Sun mediated by a thin wash of cloud lays soft stripes of light atop the snow, as if the air were full of pollen, as if it were August.
Dave Bonta
February 10, 2011
Bitter cold at sunrise. A distant F-16: that high, harsh sound of something being torn. A few small clouds hurry off toward the sun.
February 9, 2011
Dawn: a thin band of vivid pink. I glance down at my coffee, and when I look back it’s gone, the sky’s gray. A titmouse’s monotonous song.
February 8, 2011
Last night’s wet snow sticks here and there—blank spaces on the wind’s map. One of the 50-odd bergamot heads still wears a toque blanche.
February 7, 2011
A squirrel tunnels into the icy snow. I hear my neighbor walking to his truck a quarter mile away. Inside, all the clocks are blinking.
February 6, 2011
There must be open water in the ditch: jay- and sparrow-shaped silhouettes are going up and down the dogwood’s laddered branches.
February 5, 2011
Sky and ground are the same flat white. I hear my mother at her bird feeder yelling Go! Go! Go! Go! as a squirrel bounds over the icy crust.
February 4, 2011
Dim sun. Trunks and branches still sheathed in ice glisten, surrounded by duller companions like glitterati on the streets of New York.
February 3, 2011
A thin snowdrift has taken refuge on the porch, covering all but the outermost foot. My old broom sheds pieces of straw with every pass.
February 2, 2011
The rain has stopped; the forest cracks and crashes. Fallen branches ring the dead cherry, each bearing a row of broken teeth.
February 1, 2011
The sleet whose ticking woke me at 6:00 has stopped.

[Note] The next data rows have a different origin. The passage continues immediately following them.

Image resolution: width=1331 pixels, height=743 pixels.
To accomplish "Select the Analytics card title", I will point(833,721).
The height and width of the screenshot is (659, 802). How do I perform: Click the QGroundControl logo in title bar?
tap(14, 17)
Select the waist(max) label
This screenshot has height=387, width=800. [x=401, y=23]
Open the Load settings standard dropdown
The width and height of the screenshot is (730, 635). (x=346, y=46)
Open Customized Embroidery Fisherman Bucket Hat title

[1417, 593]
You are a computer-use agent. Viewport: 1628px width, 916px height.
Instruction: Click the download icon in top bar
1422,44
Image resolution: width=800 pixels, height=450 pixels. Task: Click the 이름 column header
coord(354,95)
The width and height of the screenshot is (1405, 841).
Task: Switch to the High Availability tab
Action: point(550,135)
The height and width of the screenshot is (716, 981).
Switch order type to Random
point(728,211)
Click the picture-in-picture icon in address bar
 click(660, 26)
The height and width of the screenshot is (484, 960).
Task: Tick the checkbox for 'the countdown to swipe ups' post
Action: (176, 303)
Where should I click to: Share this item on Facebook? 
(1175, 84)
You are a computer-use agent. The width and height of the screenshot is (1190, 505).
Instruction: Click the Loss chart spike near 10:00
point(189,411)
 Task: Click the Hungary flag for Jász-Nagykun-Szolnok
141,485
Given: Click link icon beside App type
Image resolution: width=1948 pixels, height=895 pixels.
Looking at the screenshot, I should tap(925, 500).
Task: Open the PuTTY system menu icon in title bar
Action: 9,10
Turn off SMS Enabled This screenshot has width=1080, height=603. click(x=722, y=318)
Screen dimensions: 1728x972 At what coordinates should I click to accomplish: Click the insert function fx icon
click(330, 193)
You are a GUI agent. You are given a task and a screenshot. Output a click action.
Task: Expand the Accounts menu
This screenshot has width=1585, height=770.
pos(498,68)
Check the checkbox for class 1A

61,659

Five degrees below freezing. I stick out my arm and hear raindrops hitting my sleeve.
January 31, 2011
Thickening contrails stripe the sky. Two ravens fly side-by-side over the house, trading hoarse commentary. The blur of hoarfrost.
January 30, 2011
A titmouse lands in the dead cherry tree, reaches into the cracked bark, pulls out a sunflower seed and taps it open, pausing twice to sing.
January 29, 2011
It’s snowing again. A blue jay keeps returning to the same high limb to eat snow, as if it can’t find that exact flavor anywhere else.